MPPE INVESTIGA EX-SECRETÁRIO DA CASA CIVIL DE PAULO CÂMARA POR PAGAMENTOS POR MERCADORIAS NÃO ENTREGUES. EMPRESA BENEFICIADA ESTARIA EM NOME DE "LARANJA"

Ex-secretário de Paulo Câmara é investigado por realização de pagamentos a empresa por mercadorias não entregues.

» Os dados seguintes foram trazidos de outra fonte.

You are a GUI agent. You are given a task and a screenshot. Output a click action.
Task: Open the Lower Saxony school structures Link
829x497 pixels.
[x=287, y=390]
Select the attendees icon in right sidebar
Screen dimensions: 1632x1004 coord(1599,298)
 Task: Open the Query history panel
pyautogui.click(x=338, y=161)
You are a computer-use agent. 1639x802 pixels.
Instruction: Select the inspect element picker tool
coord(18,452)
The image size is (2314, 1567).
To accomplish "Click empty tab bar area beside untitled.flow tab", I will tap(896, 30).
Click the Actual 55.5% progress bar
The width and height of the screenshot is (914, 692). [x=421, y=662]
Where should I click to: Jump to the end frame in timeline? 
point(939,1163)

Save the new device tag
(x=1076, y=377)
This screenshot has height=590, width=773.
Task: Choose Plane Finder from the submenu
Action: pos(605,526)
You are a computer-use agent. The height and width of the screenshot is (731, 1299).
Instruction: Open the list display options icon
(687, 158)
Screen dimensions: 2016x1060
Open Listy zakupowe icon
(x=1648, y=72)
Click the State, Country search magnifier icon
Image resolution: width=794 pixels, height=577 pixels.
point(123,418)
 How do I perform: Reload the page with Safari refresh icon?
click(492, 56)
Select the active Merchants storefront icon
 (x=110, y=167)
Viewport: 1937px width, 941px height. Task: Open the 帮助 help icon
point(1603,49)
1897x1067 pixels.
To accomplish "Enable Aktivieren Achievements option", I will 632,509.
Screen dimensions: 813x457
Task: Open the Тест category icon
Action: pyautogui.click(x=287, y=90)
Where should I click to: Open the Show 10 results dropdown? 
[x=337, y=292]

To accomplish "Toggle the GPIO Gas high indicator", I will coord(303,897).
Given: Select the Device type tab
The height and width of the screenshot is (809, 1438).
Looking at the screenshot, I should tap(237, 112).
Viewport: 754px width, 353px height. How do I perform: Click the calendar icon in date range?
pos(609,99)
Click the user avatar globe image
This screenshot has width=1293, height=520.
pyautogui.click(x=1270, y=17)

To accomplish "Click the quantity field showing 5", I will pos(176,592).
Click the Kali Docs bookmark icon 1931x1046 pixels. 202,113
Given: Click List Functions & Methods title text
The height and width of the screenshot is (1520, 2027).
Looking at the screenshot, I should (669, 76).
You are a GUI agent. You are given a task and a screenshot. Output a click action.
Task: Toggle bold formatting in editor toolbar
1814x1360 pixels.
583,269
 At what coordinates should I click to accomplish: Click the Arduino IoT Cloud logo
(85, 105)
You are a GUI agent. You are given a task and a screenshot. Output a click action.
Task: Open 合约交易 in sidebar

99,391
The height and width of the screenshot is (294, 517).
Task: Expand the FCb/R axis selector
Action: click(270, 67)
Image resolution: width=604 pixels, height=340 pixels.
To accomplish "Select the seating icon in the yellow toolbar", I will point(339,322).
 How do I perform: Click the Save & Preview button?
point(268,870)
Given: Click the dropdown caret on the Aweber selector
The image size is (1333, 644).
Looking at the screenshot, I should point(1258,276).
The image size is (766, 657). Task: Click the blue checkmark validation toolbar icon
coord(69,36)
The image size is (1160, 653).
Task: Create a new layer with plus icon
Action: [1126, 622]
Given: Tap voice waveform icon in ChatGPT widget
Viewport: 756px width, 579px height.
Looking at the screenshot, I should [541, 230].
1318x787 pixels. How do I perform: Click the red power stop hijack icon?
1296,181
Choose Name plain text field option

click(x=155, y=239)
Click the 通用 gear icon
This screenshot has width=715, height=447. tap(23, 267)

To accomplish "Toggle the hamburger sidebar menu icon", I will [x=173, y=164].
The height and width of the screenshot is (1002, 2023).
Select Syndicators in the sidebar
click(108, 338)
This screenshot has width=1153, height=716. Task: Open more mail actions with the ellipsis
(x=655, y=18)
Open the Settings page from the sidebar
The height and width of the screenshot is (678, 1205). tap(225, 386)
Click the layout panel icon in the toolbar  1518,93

De acordo com MPPE, empresa contratada estaria em nome da esposa de um servidor do governo do Estado que atuaria como "laranja" do marido

Por meio da Lei de Acesso à Informação, o Blog da Noelia Brito obteve, com exclusividade, documentos referentes a uma investigação criminal instaurada pelo Ministério Público de Pernambuco, a partir de uma Notícia do Fato noticiando possíveis crimes licitatórios no Pregão Eletrônico nº 03/2015, que ensejou o Contrato nº 04/2016, entre a Secretaria de Agricultura do Estado de Pernambuco e Reforma Agrária e a empresa Andrea Carla de Sousa Justino Earli, na época em que a Secretaria era comandada pelo atual coordenador da campanha à reeleição do governador Paulo Câmara, o ex-secretário da Casa Civil, Nilton Mota.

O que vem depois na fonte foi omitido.